A morte por diabetes associada à pobreza está a aumentar, nomeadamente nas pessoas com mais de 70 anos.

Os dados são de um estudo de Paula Santana, especialista em geografia da saúde e planeamento urbano sustentável, que será revelado hoje na Escola da Diabetes Ernesto Roma, em Lisboa. Segundo o estudo, o risco de morte por diabetes cresce com o "aumento da vulnerabilidade associada às condições sociais e económicas da área de residência".

Em declarações ao CM, Paula Santana afirma que a "diabetes, particularmente a tipo 2, tem vindo a revelar-se como uma patologia associada a grupos socioeconómicos mais desfavorecidos". A sua prevalência, segundo a especialista, "é mais elevada em indivíduos em contextos de privação sociomaterial, como a baixa escolaridade, desemprego, condições de habitação precárias, com baixos rendimentos, praticando estilos de vida pouco saudáveis, ou com dificuldades de acesso aos cuidados de saúde".

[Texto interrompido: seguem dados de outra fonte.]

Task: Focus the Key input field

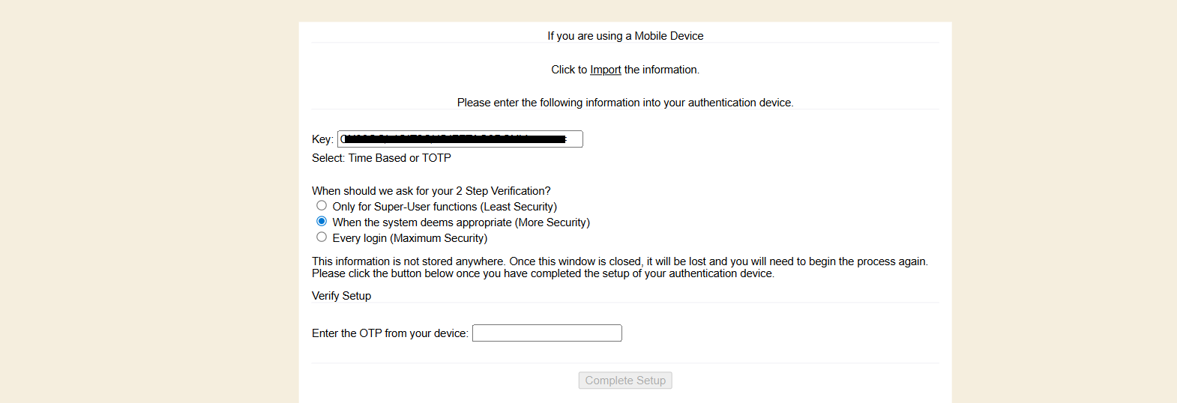Action: [x=460, y=139]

Em Portugal, o padrão de morte por esta doença, que afecta já mais de um milhão de pessoas, é marcado pela assimetria Litoral-Interior. Nas regiões do Alentejo e na Beira Interior Sul, Mé-dio Tejo e Lezíria, a mortalidade é superior.

Adianta ainda o estudo que ao longo dos últimos vinte anos verificou-se que 72,1% dos municípios pioraram os valores de mortalidade por diabetes.

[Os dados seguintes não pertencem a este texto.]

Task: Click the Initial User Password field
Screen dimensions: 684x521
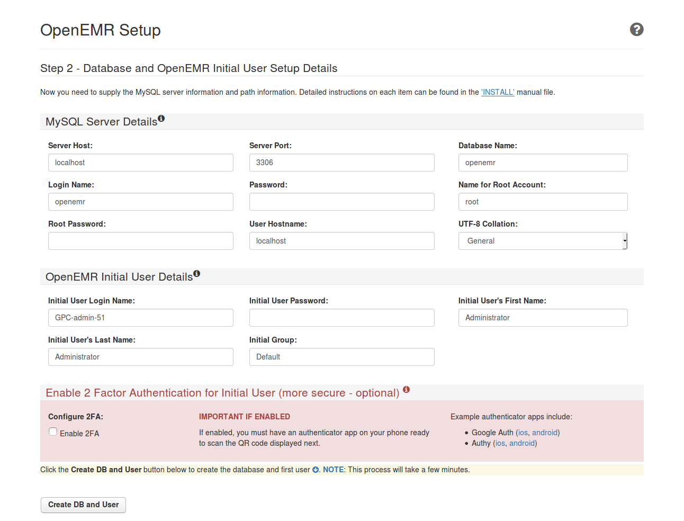Action: tap(341, 318)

Estado gasta 1300 milhões de euros

A diabetes representa um gasto de 8% da despesa do País em Saúde. Por ano, são 1300 milhões de euros com esta doença, segundo os últimos dados do Observatório Nacional da Diabetes. Uma forma de reduzir esta despesa é apostar na prevenção, principalmente junto dos mais novos.

A diabetes tipo 1 afecta aproximadamente 3500 crianças e jovens, sendo que, por ano, cerca de 40 crianças com menos de quatro anos desenvolvem esta patologia. Praticar exercício físico e ter uma alimentação saudável são dois hábitos que previnem a doença.